Retype exactly the lines that run from the start of the data to the line holding "Image resolution: width=1024", including both, and only those.

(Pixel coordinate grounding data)

☆ ☆ ☆ ☆ ☆ ☆ ☆

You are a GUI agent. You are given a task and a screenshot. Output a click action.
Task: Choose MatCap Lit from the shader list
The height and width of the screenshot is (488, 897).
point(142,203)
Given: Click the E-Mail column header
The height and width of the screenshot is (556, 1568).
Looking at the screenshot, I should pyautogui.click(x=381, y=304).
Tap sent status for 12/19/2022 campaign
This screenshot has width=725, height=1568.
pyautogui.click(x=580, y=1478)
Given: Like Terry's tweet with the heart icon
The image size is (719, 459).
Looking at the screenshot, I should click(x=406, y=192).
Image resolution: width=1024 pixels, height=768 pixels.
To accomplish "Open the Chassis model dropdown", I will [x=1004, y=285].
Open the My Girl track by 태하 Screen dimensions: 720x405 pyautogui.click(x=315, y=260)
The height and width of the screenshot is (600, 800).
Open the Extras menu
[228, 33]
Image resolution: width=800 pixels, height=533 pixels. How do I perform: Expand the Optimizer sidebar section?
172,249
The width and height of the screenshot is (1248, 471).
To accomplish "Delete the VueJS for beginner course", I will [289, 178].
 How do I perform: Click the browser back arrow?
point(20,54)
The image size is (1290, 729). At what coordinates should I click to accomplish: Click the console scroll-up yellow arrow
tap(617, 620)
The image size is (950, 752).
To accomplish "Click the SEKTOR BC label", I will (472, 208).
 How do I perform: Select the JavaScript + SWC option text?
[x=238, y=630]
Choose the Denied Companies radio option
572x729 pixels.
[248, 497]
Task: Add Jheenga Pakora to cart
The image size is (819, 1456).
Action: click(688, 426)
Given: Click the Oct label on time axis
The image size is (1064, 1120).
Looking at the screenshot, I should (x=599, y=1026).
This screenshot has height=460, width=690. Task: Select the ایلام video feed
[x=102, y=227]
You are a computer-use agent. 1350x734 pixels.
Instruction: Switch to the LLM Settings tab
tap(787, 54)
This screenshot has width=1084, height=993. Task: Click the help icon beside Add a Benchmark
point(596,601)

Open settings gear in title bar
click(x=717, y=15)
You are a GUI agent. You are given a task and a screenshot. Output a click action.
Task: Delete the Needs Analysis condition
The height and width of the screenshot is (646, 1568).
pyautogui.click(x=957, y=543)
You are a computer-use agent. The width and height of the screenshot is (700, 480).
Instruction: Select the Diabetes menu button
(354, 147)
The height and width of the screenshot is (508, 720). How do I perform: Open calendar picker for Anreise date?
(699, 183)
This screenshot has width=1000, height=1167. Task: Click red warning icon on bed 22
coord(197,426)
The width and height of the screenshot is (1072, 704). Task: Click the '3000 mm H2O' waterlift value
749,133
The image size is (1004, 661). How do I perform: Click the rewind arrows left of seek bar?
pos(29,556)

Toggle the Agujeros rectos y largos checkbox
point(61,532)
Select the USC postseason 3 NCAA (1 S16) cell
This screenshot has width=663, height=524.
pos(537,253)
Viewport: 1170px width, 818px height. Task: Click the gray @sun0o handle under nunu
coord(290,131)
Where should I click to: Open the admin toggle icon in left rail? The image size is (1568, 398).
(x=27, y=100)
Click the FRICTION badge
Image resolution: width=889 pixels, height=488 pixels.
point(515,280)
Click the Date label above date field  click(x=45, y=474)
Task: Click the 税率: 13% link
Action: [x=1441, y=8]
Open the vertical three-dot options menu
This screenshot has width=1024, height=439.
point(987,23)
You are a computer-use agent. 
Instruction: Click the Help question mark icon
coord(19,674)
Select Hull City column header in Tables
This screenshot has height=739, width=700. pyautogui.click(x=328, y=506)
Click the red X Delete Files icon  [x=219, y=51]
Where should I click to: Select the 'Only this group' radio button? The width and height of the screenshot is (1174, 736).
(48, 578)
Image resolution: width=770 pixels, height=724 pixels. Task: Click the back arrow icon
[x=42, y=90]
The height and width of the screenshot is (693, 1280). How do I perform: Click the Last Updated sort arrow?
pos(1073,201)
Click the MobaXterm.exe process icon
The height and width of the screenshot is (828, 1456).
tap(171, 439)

☆ ☆ ☆ ☆ ☆ ☆ ☆

Task answer:
You are a GUI agent. You are given a task and a screenshot. Output a click action.
Task: Choose MatCap Lit from the shader list
The height and width of the screenshot is (488, 897).
point(142,203)
Given: Click the E-Mail column header
The height and width of the screenshot is (556, 1568).
Looking at the screenshot, I should pyautogui.click(x=381, y=304).
Tap sent status for 12/19/2022 campaign
This screenshot has width=725, height=1568.
pyautogui.click(x=580, y=1478)
Given: Like Terry's tweet with the heart icon
The image size is (719, 459).
Looking at the screenshot, I should click(x=406, y=192).
Image resolution: width=1024 pixels, height=768 pixels.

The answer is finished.